SHORT TASK
Return, word for word, the lines of the records below, starting at the line that contains "Click the blue 确定 confirm button" and ending after the line that contains "pyautogui.click(x=855, y=790)". Leave the pictures out of your answer.

TASK INPUTS
#####

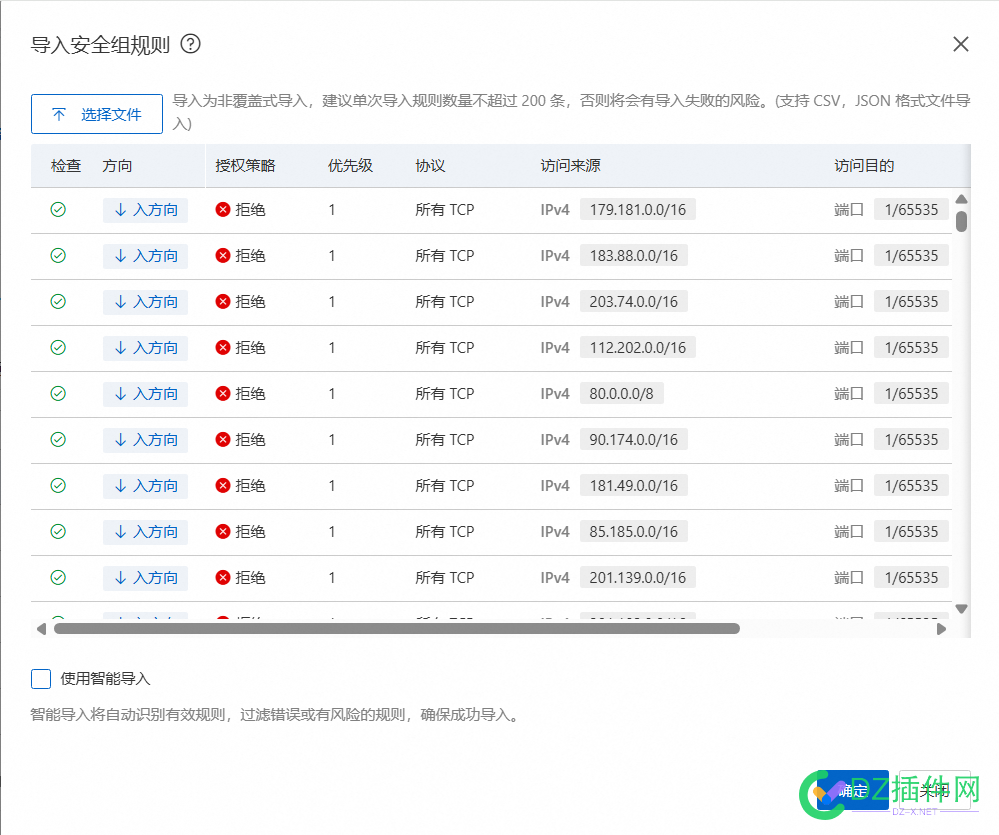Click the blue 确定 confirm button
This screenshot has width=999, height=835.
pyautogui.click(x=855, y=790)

#####

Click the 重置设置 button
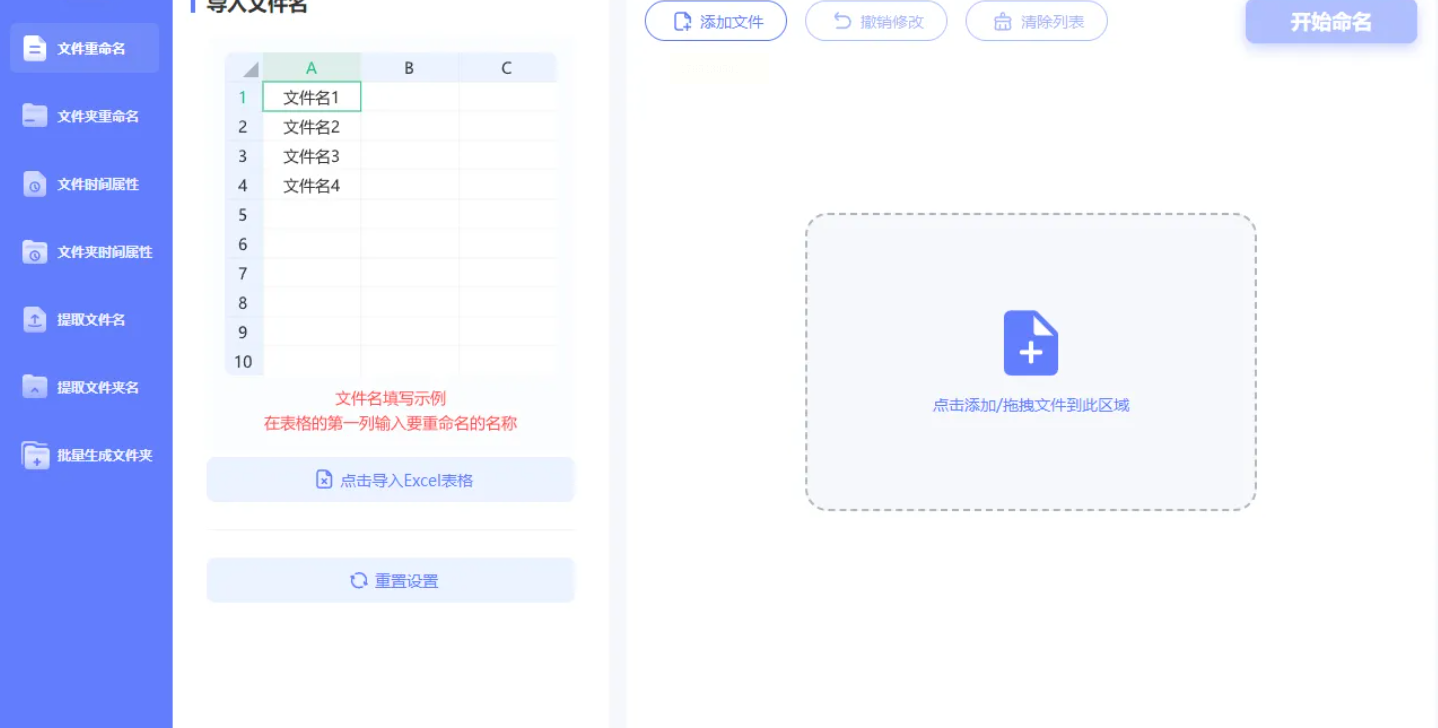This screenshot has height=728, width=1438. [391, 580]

#####

ANSWER TO THE TASK
Click the blue 确定 confirm button
This screenshot has width=999, height=835.
pyautogui.click(x=855, y=790)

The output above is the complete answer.